Rewrite the records with "Task" swapped for "Instruction" wherever it occurs, changing nothing else, and omit the pictures from your answer.

## Data excerpts:
* Begin *

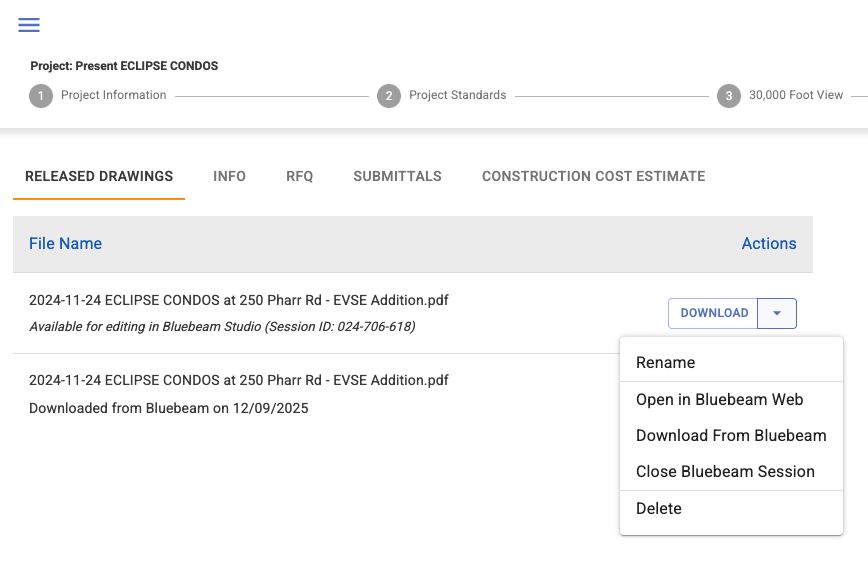Switch to the RFQ tab
Screen dimensions: 868x566
point(299,176)
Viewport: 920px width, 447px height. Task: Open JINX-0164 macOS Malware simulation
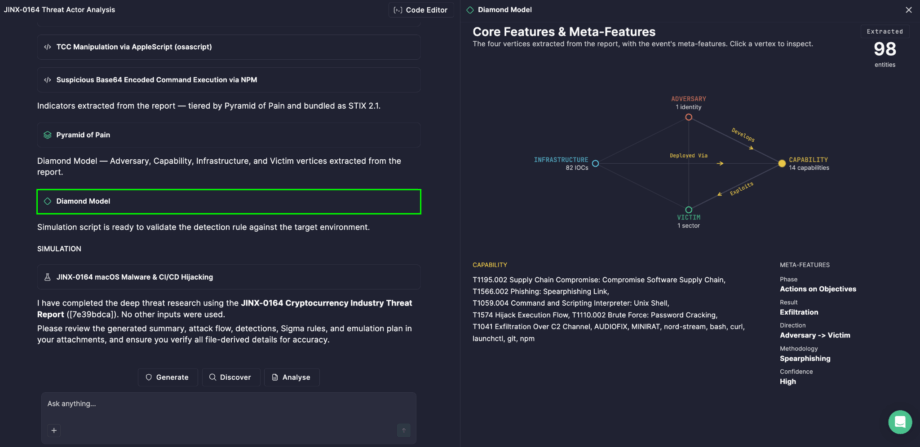[229, 277]
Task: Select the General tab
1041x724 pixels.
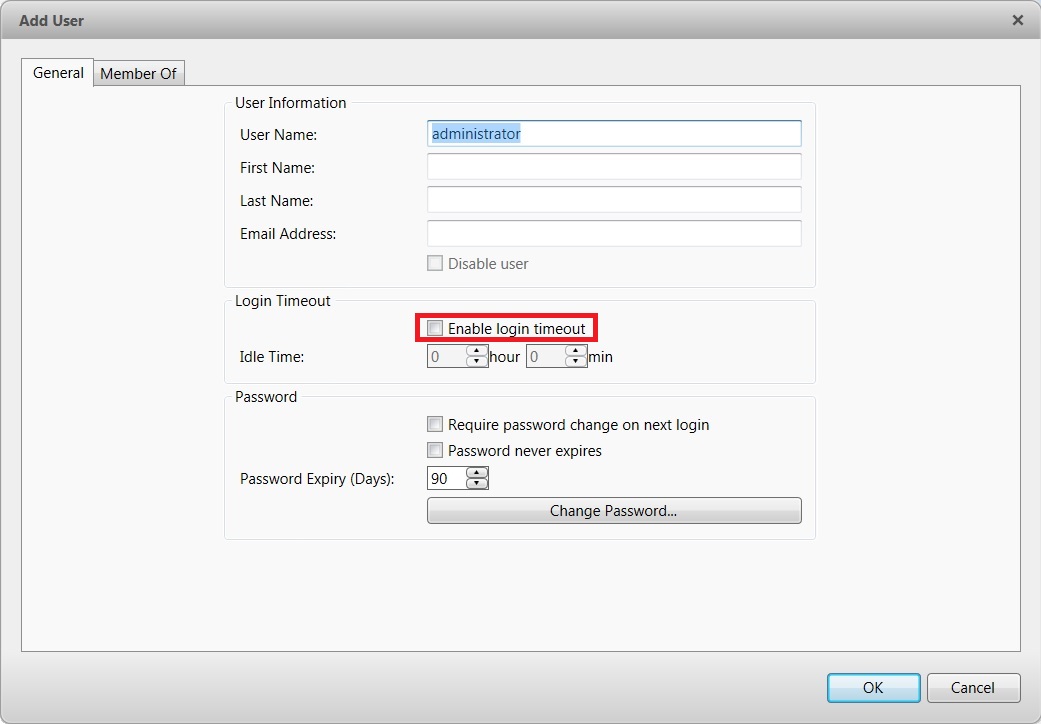Action: [x=57, y=72]
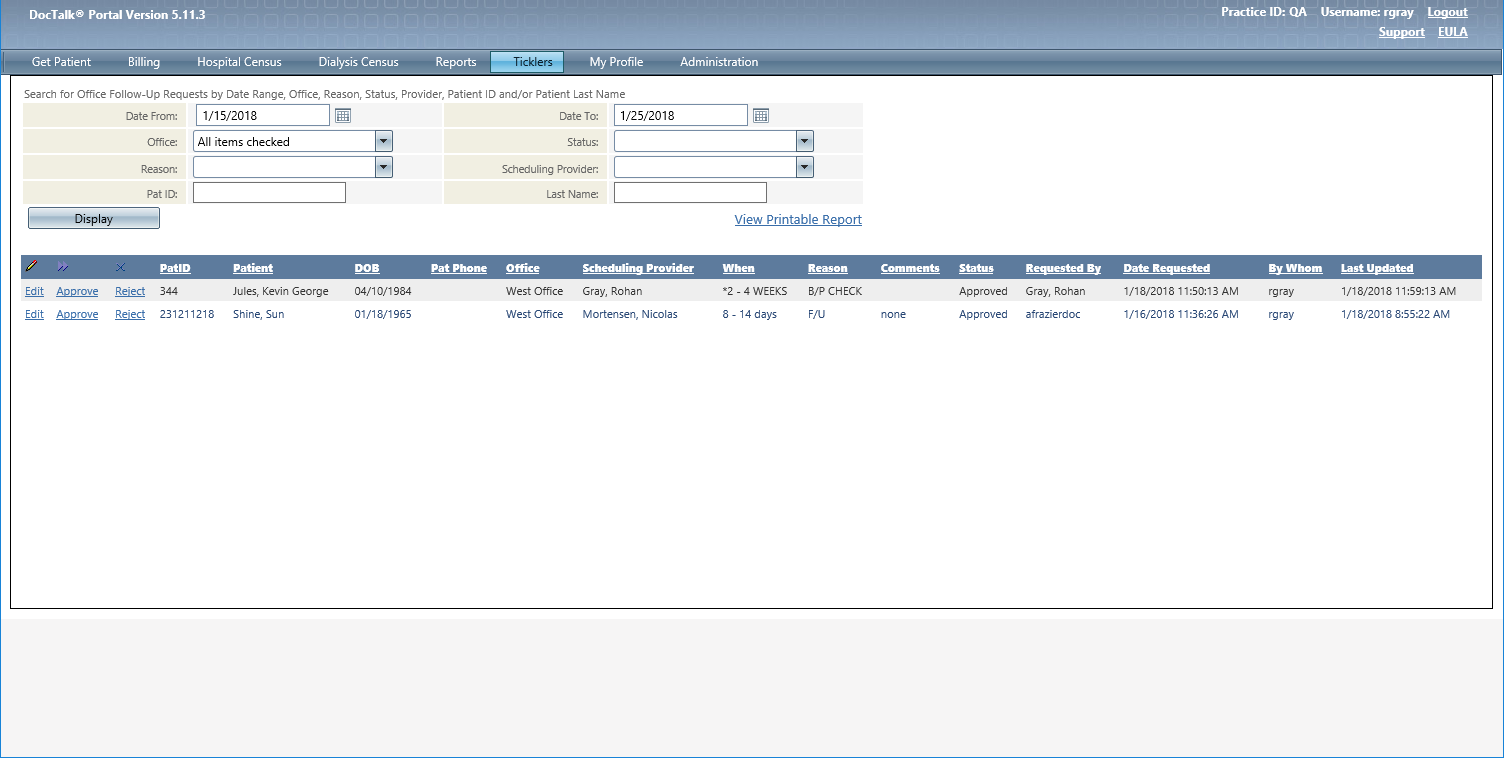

* End *

## Reply to the task:
Switch to the RFQ tab
Screen dimensions: 868x566
point(299,176)
Viewport: 920px width, 447px height. Instruction: Open JINX-0164 macOS Malware simulation
[229, 277]
Instruction: Select the General tab
1041x724 pixels.
Action: [x=57, y=72]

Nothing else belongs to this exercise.